Assigned task ->
Every entry below should be printed exactly.

Records supplied ->
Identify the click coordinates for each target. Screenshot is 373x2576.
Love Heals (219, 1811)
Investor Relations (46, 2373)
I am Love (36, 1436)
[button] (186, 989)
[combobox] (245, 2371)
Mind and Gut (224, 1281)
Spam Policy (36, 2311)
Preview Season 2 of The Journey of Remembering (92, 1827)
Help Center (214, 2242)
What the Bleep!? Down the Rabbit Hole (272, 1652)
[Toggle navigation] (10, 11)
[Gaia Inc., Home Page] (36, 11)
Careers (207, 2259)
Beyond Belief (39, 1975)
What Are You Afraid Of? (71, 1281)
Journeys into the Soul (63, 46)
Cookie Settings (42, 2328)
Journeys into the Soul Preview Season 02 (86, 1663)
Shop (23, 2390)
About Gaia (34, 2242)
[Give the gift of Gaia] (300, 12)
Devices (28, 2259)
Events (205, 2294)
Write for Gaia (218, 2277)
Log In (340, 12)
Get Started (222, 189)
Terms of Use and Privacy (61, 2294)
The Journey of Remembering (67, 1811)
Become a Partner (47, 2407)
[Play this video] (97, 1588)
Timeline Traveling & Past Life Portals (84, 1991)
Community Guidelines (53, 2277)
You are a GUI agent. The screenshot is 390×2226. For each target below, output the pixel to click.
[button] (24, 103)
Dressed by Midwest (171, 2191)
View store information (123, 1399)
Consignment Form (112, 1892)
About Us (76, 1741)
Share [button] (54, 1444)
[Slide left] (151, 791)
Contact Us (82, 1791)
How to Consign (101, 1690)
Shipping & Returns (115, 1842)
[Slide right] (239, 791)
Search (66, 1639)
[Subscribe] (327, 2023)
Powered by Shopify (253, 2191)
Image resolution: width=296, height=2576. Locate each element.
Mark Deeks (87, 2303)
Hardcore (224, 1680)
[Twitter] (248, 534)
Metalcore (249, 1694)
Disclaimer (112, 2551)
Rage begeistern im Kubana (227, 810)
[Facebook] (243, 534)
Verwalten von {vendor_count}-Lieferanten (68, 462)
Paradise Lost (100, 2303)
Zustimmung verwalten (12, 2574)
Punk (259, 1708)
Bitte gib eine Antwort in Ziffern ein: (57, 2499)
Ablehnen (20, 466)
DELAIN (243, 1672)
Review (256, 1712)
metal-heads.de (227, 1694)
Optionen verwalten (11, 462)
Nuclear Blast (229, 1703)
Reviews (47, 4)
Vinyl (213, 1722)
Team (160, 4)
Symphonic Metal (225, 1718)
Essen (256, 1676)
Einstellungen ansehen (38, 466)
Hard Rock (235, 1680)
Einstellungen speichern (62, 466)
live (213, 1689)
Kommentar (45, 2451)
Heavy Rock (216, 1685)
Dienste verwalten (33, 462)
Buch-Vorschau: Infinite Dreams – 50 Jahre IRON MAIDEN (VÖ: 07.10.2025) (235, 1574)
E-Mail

Output ->
Identify the click coordinates for each target. Screenshot is 373x2576.
Love Heals (219, 1811)
Investor Relations (46, 2373)
I am Love (36, 1436)
[button] (186, 989)
[combobox] (245, 2371)
Mind and Gut (224, 1281)
Spam Policy (36, 2311)
Preview Season 2 of The Journey of Remembering (92, 1827)
Help Center (214, 2242)
What the Bleep!? Down the Rabbit Hole (272, 1652)
[Toggle navigation] (10, 11)
[Gaia Inc., Home Page] (36, 11)
Careers (207, 2259)
Beyond Belief (39, 1975)
What Are You Afraid Of? (71, 1281)
Journeys into the Soul (63, 46)
Cookie Settings (42, 2328)
Journeys into the Soul Preview Season 02 (86, 1663)
Shop (23, 2390)
About Gaia (34, 2242)
[Give the gift of Gaia] (300, 12)
Devices (28, 2259)
Events (205, 2294)
Write for Gaia (218, 2277)
Log In (340, 12)
Get Started (222, 189)
Terms of Use and Privacy (61, 2294)
The Journey of Remembering (67, 1811)
Become a Partner (47, 2407)
[Play this video] (97, 1588)
Timeline Traveling & Past Life Portals (84, 1991)
Community Guidelines (53, 2277)
You are a GUI agent. The screenshot is 390×2226. For each target below, output the pixel to click.
[button] (24, 103)
Dressed by Midwest (171, 2191)
View store information (123, 1399)
Consignment Form (112, 1892)
About Us (76, 1741)
Share [button] (54, 1444)
[Slide left] (151, 791)
Contact Us (82, 1791)
How to Consign (101, 1690)
Shipping & Returns (115, 1842)
[Slide right] (239, 791)
Search (66, 1639)
[Subscribe] (327, 2023)
Powered by Shopify (253, 2191)
Image resolution: width=296, height=2576. Locate each element.
Mark Deeks (87, 2303)
Hardcore (224, 1680)
[Twitter] (248, 534)
Metalcore (249, 1694)
Disclaimer (112, 2551)
Rage begeistern im Kubana (227, 810)
[Facebook] (243, 534)
Verwalten von {vendor_count}-Lieferanten (68, 462)
Paradise Lost (100, 2303)
Zustimmung verwalten (12, 2574)
Punk (259, 1708)
Bitte gib eine Antwort in Ziffern ein: (57, 2499)
Ablehnen (20, 466)
DELAIN (243, 1672)
Review (256, 1712)
metal-heads.de (227, 1694)
Optionen verwalten (11, 462)
Nuclear Blast (229, 1703)
Reviews (47, 4)
Vinyl (213, 1722)
Team (160, 4)
Symphonic Metal (225, 1718)
Essen (256, 1676)
Einstellungen ansehen (38, 466)
Hard Rock (235, 1680)
Einstellungen speichern (62, 466)
live (213, 1689)
Kommentar (45, 2451)
Heavy Rock (216, 1685)
Dienste verwalten (33, 462)
Buch-Vorschau: Infinite Dreams – 50 Jahre IRON MAIDEN (VÖ: 07.10.2025) (235, 1574)
E-Mail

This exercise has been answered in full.